The session ended a trifle prematurely when Sauber stand-in Pedro de la Rosa brought out the red flag right at the end after crashing his C30 exiting Turn Four, but the hour was a major disappointment for McLaren with Jenson Button and Lewis Hamilton in only fifth and sixth places, a second off the pace on a track where they had expected to set it. Button lapped in 1m 14.335s, Hamilton in 1m 14.469s. Michael Schumacher was right behind them on 1m 14.488s for Mercedes, but each might have argued that De la Rosa stole their final chance of an improvement.

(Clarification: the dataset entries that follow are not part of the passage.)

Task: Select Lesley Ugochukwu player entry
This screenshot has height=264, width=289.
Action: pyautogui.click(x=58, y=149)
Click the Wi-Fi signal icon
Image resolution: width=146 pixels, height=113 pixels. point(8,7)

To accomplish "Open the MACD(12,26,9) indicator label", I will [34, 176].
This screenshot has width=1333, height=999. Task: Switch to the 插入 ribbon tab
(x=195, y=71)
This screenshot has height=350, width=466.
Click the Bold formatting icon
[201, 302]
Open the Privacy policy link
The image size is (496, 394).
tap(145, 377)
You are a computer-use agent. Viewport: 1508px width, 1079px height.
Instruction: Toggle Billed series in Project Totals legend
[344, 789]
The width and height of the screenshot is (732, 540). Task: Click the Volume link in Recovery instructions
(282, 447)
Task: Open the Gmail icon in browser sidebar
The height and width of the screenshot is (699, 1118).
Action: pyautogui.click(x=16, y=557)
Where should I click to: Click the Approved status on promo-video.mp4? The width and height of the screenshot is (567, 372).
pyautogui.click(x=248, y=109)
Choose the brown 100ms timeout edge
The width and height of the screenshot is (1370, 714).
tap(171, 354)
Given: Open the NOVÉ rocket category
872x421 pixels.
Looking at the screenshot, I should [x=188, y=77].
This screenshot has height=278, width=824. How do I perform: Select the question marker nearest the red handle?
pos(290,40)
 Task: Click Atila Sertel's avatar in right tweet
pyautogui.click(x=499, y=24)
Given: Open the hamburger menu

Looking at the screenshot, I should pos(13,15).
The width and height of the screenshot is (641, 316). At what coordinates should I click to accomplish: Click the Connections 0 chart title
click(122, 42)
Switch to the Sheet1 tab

Vitaly Petrov continued to outshine Nick Heidfeld at Renault, lapping in 1m 14.917s for eighth fastest time, ahead of the evenly matched Force Indias of Adrian Sutil and Paul di Resta on 1m 15.217s and 1m 15.243s.
Pastor Maldonado was 11th for Williams with 1m 15.312s, ahead of Heidfeld on 1m 15.350s, the Toro Rossos of Sebastien Buemi and Jaime Alguersuari on 1m 16.138s and 1m 16.145s, Kamui Kobayashi’s Sauber on 1m 16.236s, Rubens Barrichello in the second Williams on 1m 16.438s and De la Rosa on 1m 16.706s.
Heikki Kovaainen was back in charge at Team Lotus, with an 18th fastest lap of 1m 17.093s, leaving Jarno Trulli one place behind with 1m 17.523s. Then Tonio Liuzzi blew off the Virgins in his updated HRT with 1m 18.910s from Timo Glock in the first of the Dinnington cars on 1m 19.073s, Narain Karthikeyan in the second HRT on 1m 19.213s and Jerome D’Ambrosio in his rebuilt MVR-02 on 1m 20.475s.
Poor Mark Webber’s luck here doesn’t seem to change; he didn’t get a run after his Red Bull developed a battery-derived problem with its KERS.
The scene is set for one of the most hard-fought and potentially unpredictable qualifying sessions of the season.